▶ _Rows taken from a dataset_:
[Start]

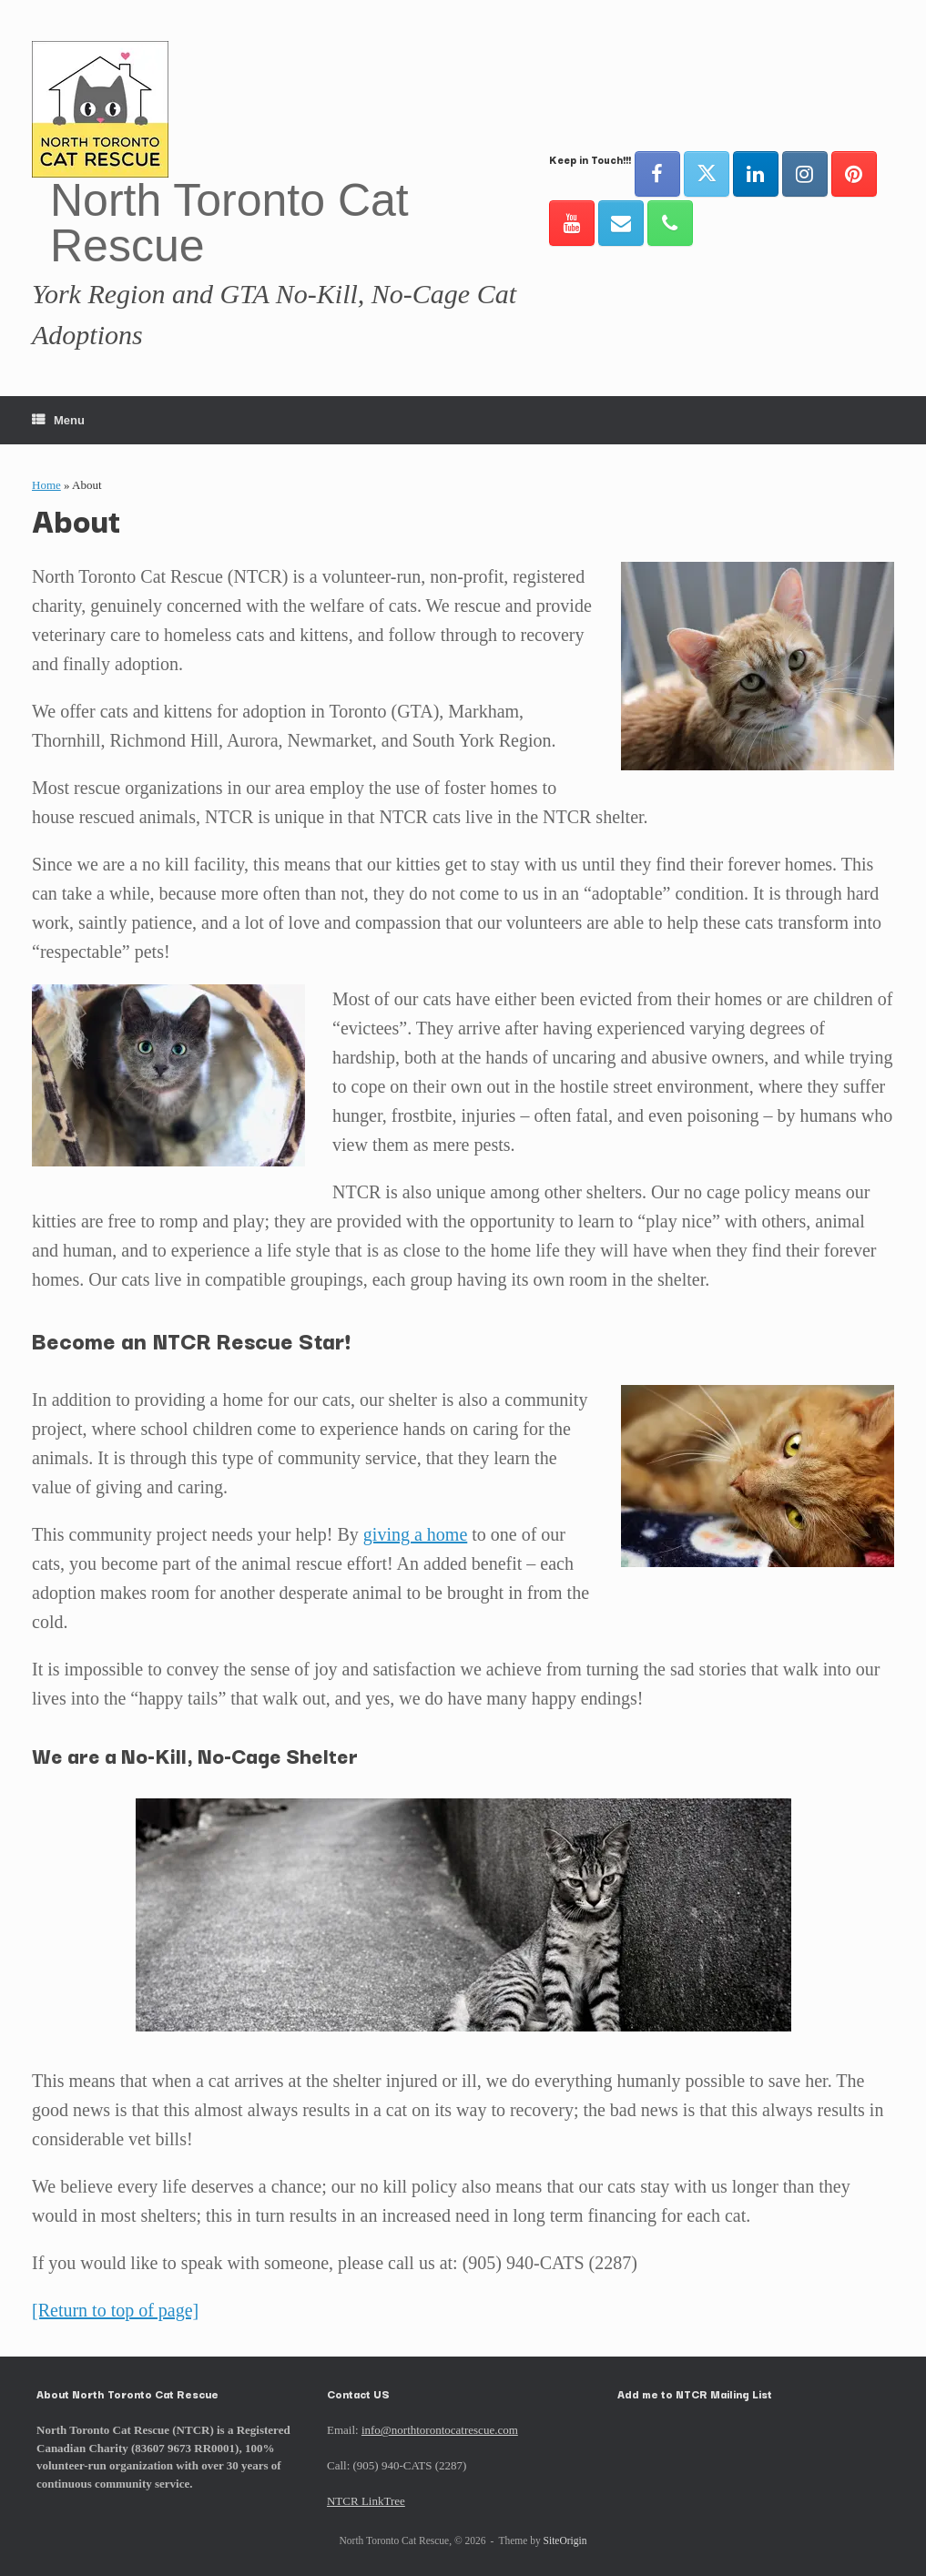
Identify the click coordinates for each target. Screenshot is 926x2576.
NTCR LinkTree (366, 2501)
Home (46, 485)
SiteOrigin (565, 2540)
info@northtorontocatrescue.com (439, 2430)
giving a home (415, 1534)
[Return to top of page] (115, 2310)
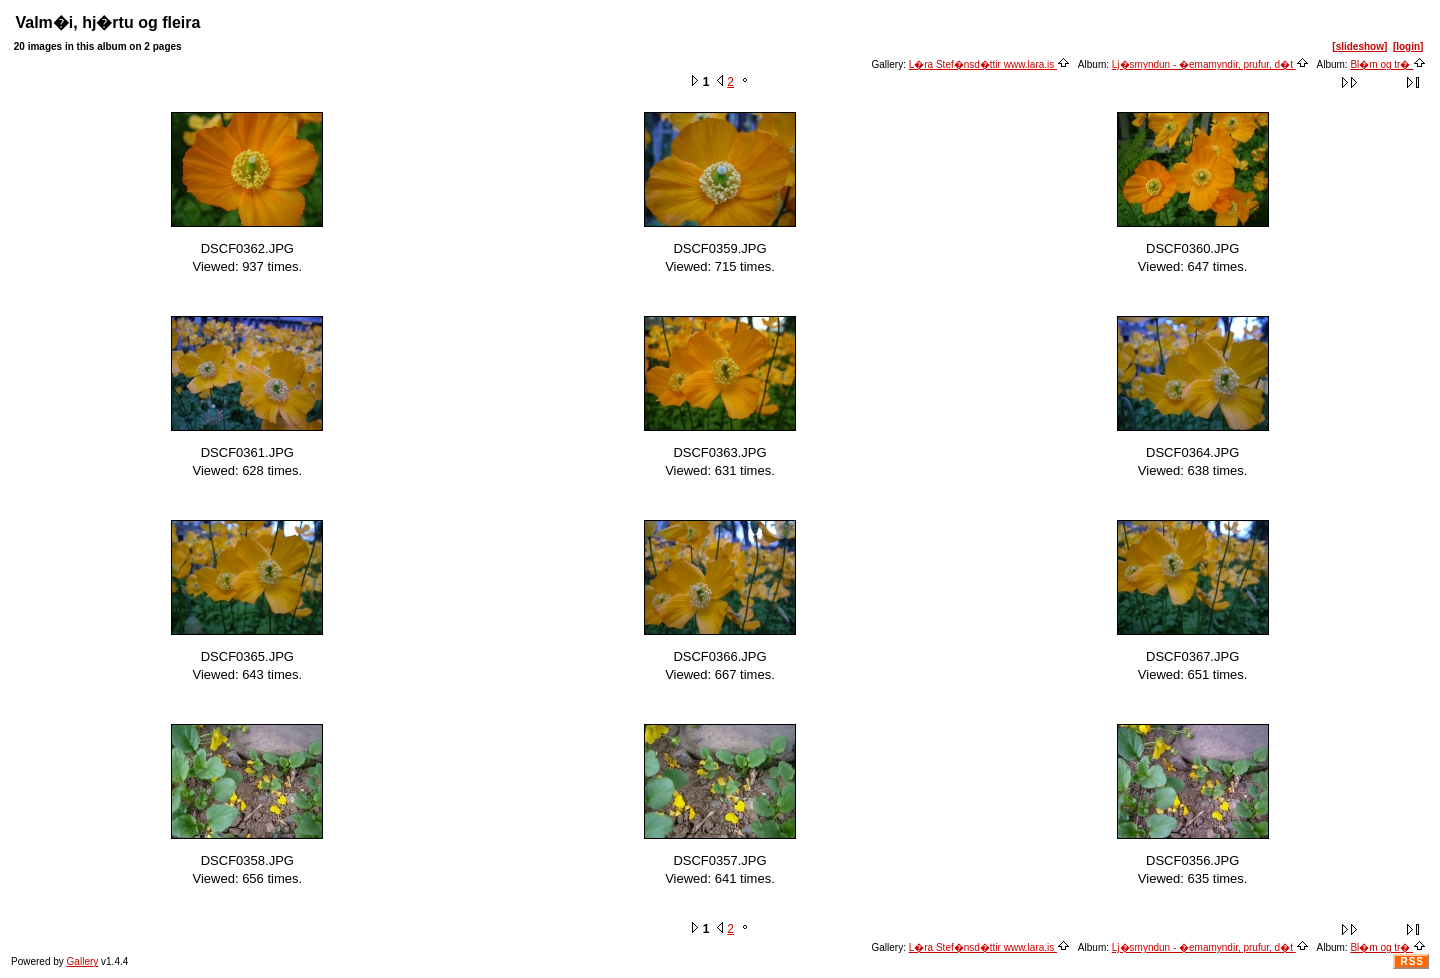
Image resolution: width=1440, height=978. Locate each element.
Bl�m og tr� (1388, 64)
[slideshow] (1359, 46)
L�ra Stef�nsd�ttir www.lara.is (989, 64)
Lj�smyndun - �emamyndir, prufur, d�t (1210, 64)
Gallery (83, 961)
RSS (1412, 961)
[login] (1408, 46)
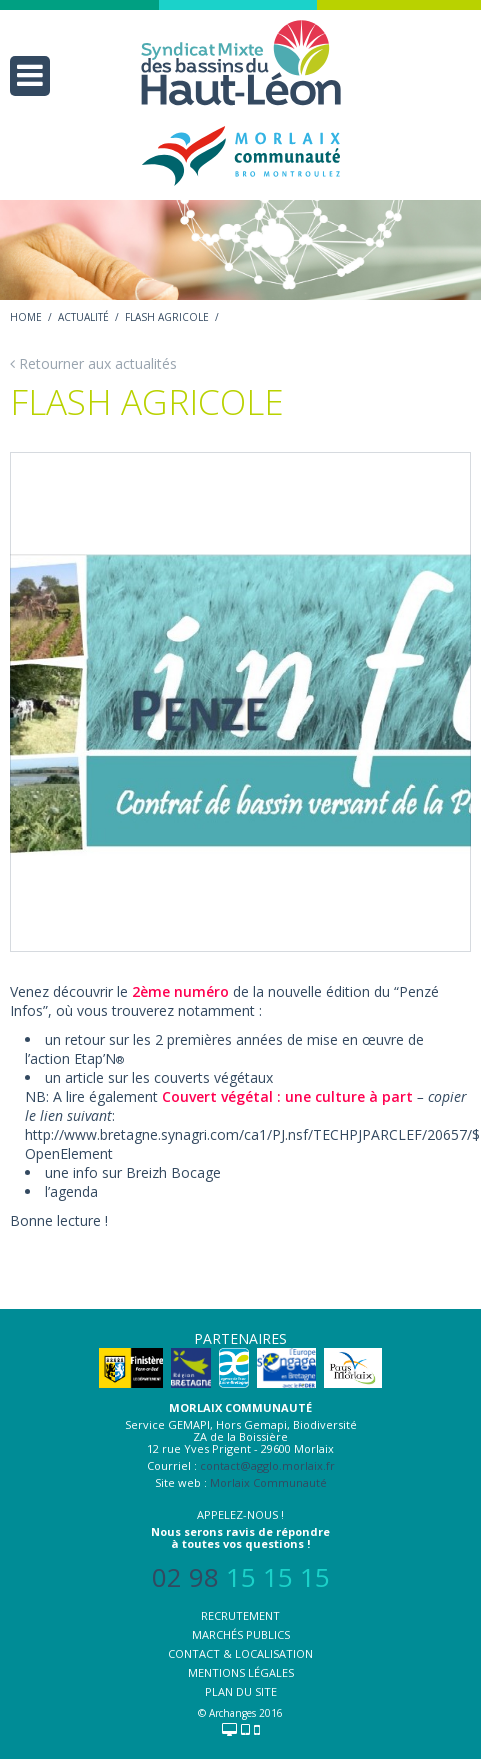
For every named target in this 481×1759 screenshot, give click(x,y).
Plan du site (241, 1691)
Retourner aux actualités (93, 363)
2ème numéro (180, 991)
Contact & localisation (240, 1653)
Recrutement (240, 1615)
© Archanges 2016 (240, 1713)
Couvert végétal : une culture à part (287, 1096)
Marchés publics (241, 1634)
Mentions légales (241, 1672)
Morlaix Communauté (268, 1482)
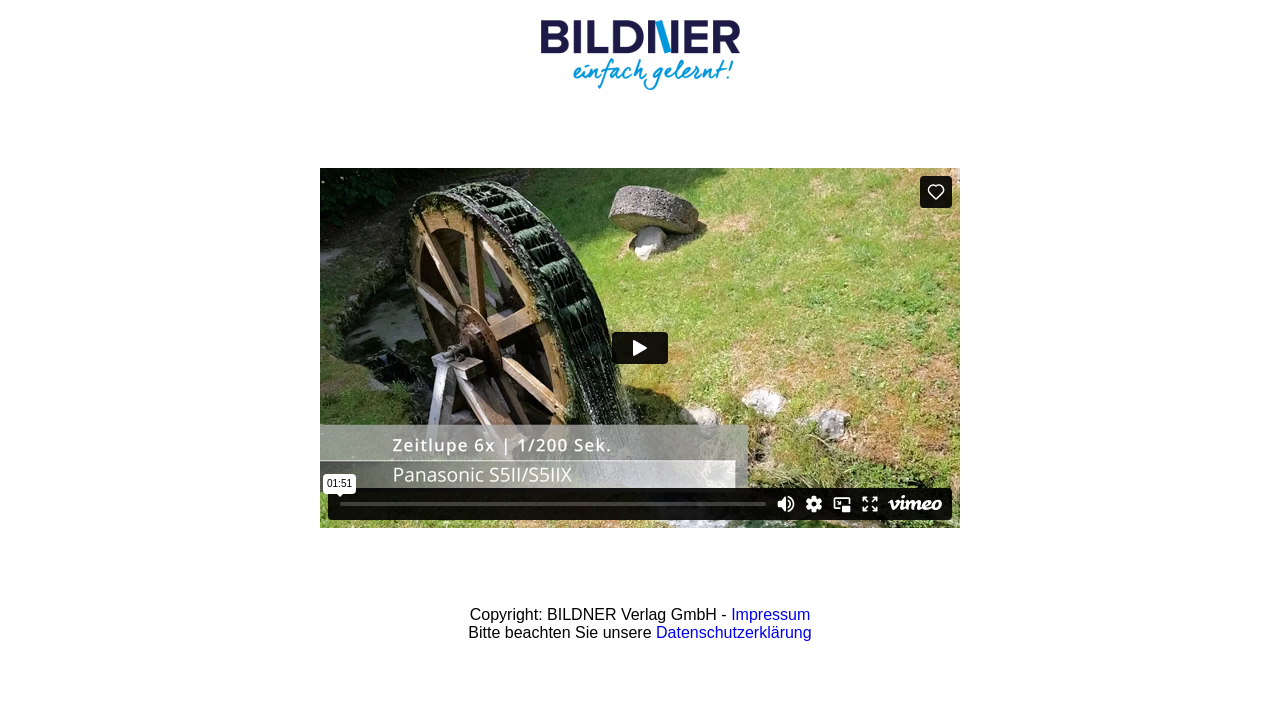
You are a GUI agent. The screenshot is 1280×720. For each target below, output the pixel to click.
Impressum (770, 614)
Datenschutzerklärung (734, 632)
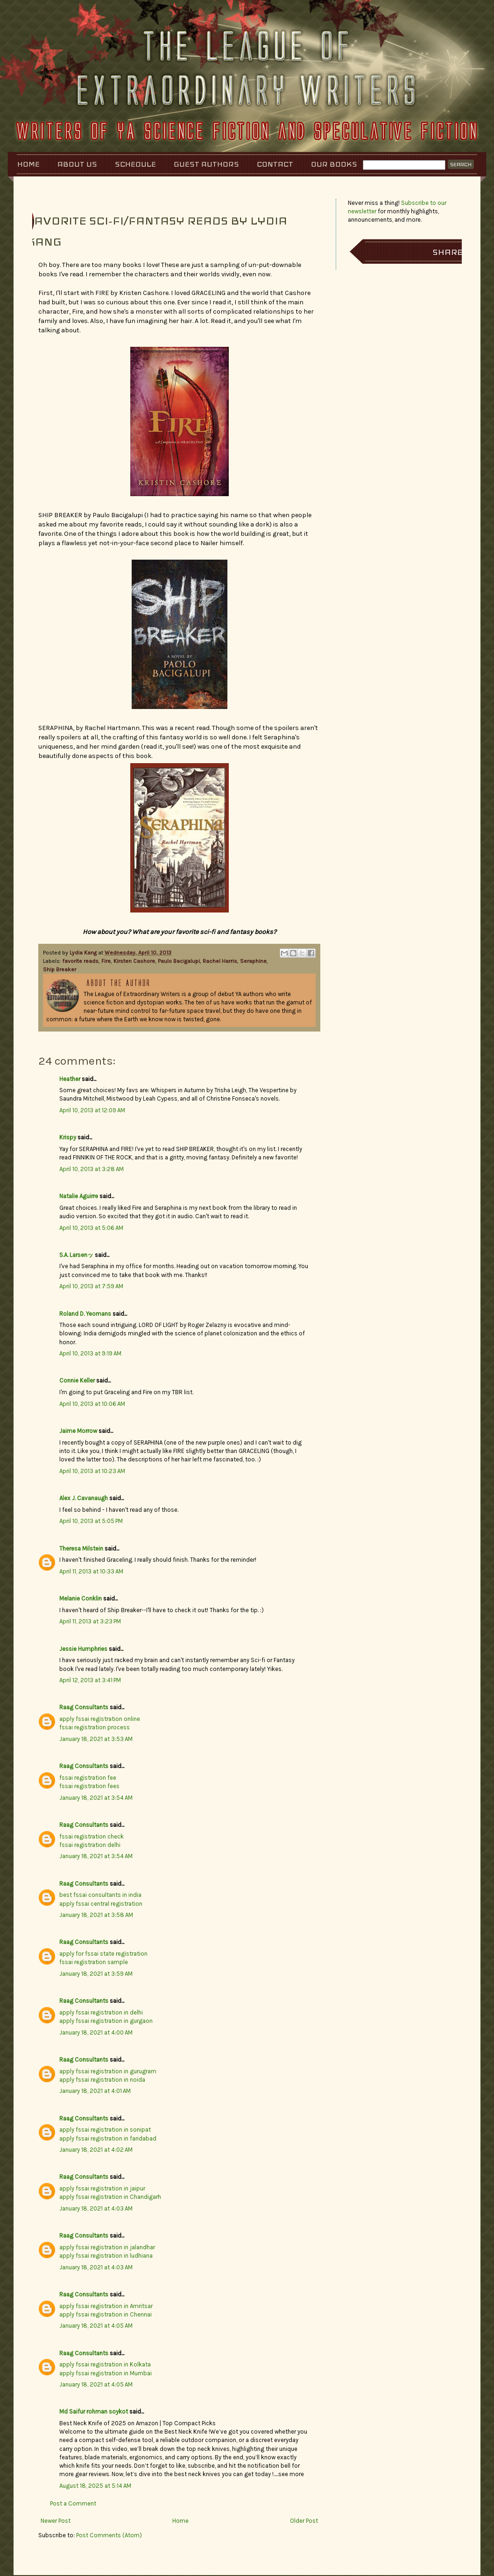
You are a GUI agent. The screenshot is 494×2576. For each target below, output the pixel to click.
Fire (106, 961)
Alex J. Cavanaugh (83, 1498)
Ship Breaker (59, 969)
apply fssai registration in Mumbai (105, 2373)
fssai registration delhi (89, 1844)
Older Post (304, 2520)
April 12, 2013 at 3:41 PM (90, 1680)
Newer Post (56, 2520)
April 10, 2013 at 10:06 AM (92, 1403)
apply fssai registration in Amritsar (106, 2305)
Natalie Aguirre (78, 1196)
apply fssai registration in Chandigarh (110, 2196)
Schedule (135, 164)
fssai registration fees (89, 1786)
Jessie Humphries (83, 1648)
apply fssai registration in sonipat (105, 2129)
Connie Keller (77, 1380)
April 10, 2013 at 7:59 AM (91, 1286)
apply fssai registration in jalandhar (107, 2247)
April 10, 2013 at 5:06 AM (91, 1227)
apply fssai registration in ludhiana (106, 2255)
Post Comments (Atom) (109, 2535)
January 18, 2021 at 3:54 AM (96, 1797)
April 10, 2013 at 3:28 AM (91, 1168)
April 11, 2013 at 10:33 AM (91, 1571)
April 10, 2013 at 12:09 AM (92, 1110)
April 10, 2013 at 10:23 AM (92, 1470)
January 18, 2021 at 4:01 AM (95, 2090)
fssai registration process (94, 1727)
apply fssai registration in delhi (101, 2012)
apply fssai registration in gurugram (107, 2071)
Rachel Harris (220, 961)
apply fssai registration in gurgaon (106, 2020)
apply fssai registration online (99, 1718)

[End]

▶ _EXERCISE PROMPT_:
Copy out every line of the items above word for word, leaving out the pictures.

▶ _RESULT OF THE TASK_:
Identify the click coordinates for each target. Screenshot is 926x2576.
NTCR LinkTree (366, 2501)
Home (46, 485)
SiteOrigin (565, 2540)
info@northtorontocatrescue.com (439, 2430)
giving a home (415, 1534)
[Return to top of page] (115, 2310)
Image resolution: width=1440, height=978. Locate each element.
Bl�m og tr� (1388, 64)
[slideshow] (1359, 46)
L�ra Stef�nsd�ttir www.lara.is (989, 64)
Lj�smyndun - �emamyndir, prufur, d�t (1210, 64)
Gallery (83, 961)
RSS (1412, 961)
[login] (1408, 46)
For every named target in this 481×1759 screenshot, give click(x,y).
Plan du site (241, 1691)
Retourner aux actualités (93, 363)
2ème numéro (180, 991)
Contact & localisation (240, 1653)
Recrutement (240, 1615)
© Archanges 2016 (240, 1713)
Couvert végétal : une culture à part (287, 1096)
Marchés publics (241, 1634)
Mentions légales (241, 1672)
Morlaix Communauté (268, 1482)
You are a GUI agent. The screenshot is 1280×720. For each target below, output the pixel to click.
Impressum (770, 614)
Datenschutzerklärung (734, 632)
You are a GUI agent. The screenshot is 494×2576. For each target below, output the pixel to click.
Fire (106, 961)
Alex J. Cavanaugh (83, 1498)
Ship Breaker (59, 969)
apply fssai registration in Mumbai (105, 2373)
fssai registration delhi (89, 1844)
Older Post (304, 2520)
April 12, 2013 at 3:41 PM (90, 1680)
Newer Post (56, 2520)
April 10, 2013 at 10:06 AM (92, 1403)
apply fssai registration in Amritsar (106, 2305)
Natalie Aguirre (78, 1196)
apply fssai registration in Chandigarh (110, 2196)
Schedule (135, 164)
fssai registration fees (89, 1786)
Jessie Humphries (83, 1648)
apply fssai registration in sonipat (105, 2129)
Connie Keller (77, 1380)
April 10, 2013 at 7:59 AM (91, 1286)
apply fssai registration in jalandhar (107, 2247)
April 10, 2013 at 5:06 AM (91, 1227)
apply fssai registration in ludhiana (106, 2255)
Post Comments (Atom) (109, 2535)
January 18, 2021 at 3:54 AM (96, 1797)
April 10, 2013 at 3:28 AM (91, 1168)
April 11, 2013 at 10:33 AM (91, 1571)
April 10, 2013 at 12:09 AM (92, 1110)
April 10, 2013 at 10:23 AM (92, 1470)
January 18, 2021 at 4:01 AM (95, 2090)
fssai registration process (94, 1727)
apply fssai registration in delhi (101, 2012)
apply fssai registration in gurugram (107, 2071)
Rachel Harris (220, 961)
apply fssai registration in gurgaon (106, 2020)
apply fssai registration online (99, 1718)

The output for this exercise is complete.